EXTRACT PROVIDED:
· · · · ·

Not to say the 'City of Discovery' or 'To Be Discovered' isn't pretty when
the sun shines on the Tay and highlights the decorative rows of crucified
corpses along the riverbanks...

So there we went again, just along the road from the darker blue side, to the
tangerine one. A club, though they play in the colours of institutional bigotry,
are more reviled by the Klan hordes than admired; a match-up the Huns would hope
we both lose.

And maybe the Huns were sitting happy on the 83rd minute before schadenfreude -
that big German leather-clad dominatrix from their favourite Hamburg brothel -
fisted them yet again and they vomited out of date McEwans lager all over the
stolen-primary-school-gym-hall-floors of their rancid ludges as the Tims did what
the Tims do and danced the sweet jig of late victory.

Should we get to the two-up-front part of the season soon, or wait until the
Rednecks think they have won the league again?

Ah, out-of-the-hat-in-the-nick-of-time wins; like re-runs of One Million Years B.C -
I never tire of watching such beautiful things, and that's got nothing to do with
dinosaurs.



Go Away Now

Sandman.
 
Last edited:

Spherical Planet

Well-known member
Oh dear, Sandman.........for as much as I enjoy your leftfield footballing observations, methinks one of Dundee's many fair (if not muscular and manly) maidens may have once trod heavily upon your poetic heart?

· · · · ·

DATA SECTION:

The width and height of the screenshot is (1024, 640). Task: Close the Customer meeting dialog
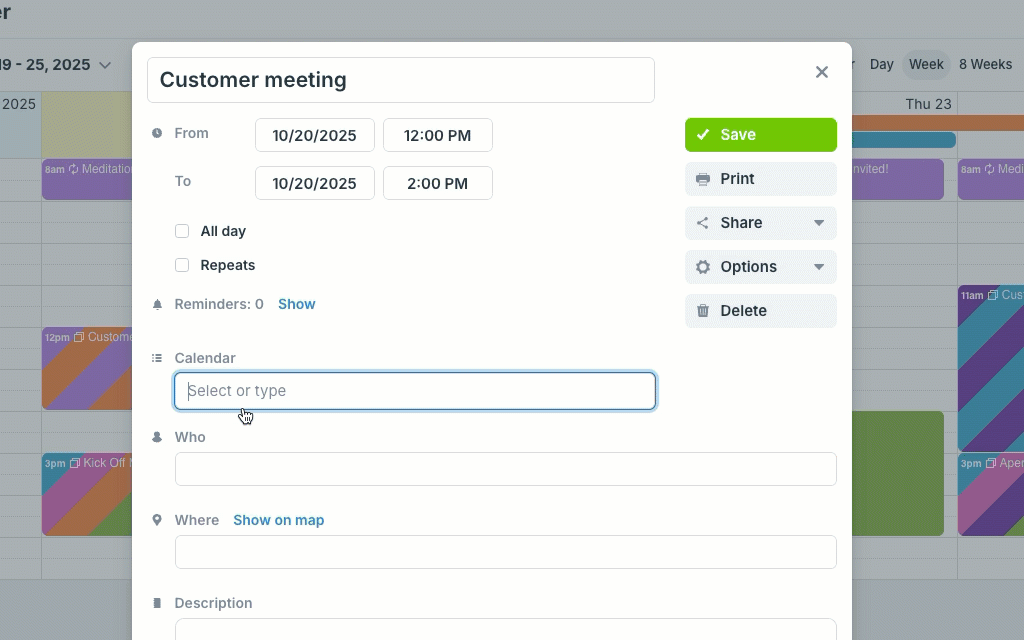pyautogui.click(x=822, y=72)
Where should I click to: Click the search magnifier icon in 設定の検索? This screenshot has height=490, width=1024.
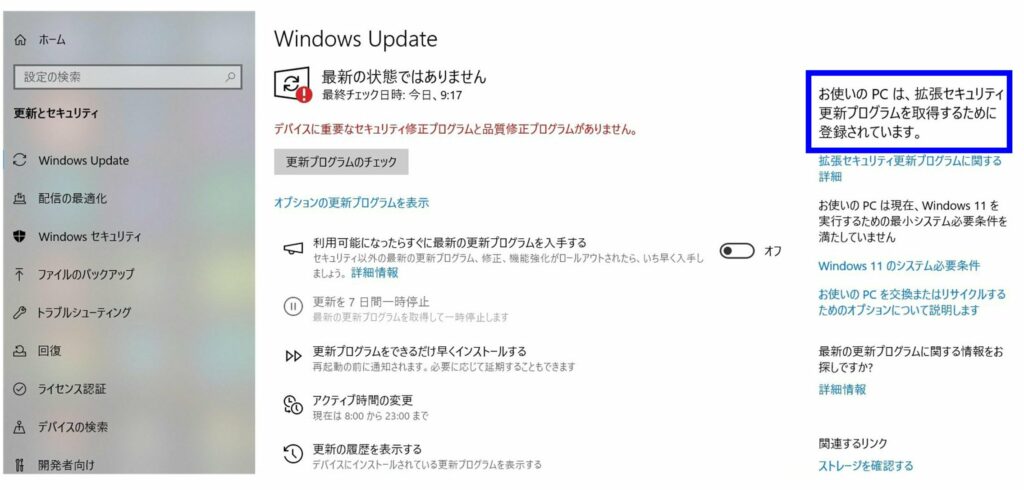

· · · · ·

TASK REQUIREMENTS:
1. According to the forum post, re-runs of which film does the writer never tire of watching?
2. Reproduce the forum post starting with "So there we" and going on through "the league again?".
The material above is separate from the forum post.

FINAL ANSWERS:
1. One Million Years B.C.

2.
So there we went again, just along the road from the darker blue side, to the
tangerine one. A club, though they play in the colours of institutional bigotry,
are more reviled by the Klan hordes than admired; a match-up the Huns would hope
we both lose.

And maybe the Huns were sitting happy on the 83rd minute before schadenfreude -
that big German leather-clad dominatrix from their favourite Hamburg brothel -
fisted them yet again and they vomited out of date McEwans lager all over the
stolen-primary-school-gym-hall-floors of their rancid ludges as the Tims did what
the Tims do and danced the sweet jig of late victory.

Should we get to the two-up-front part of the season soon, or wait until the
Rednecks think they have won the league again?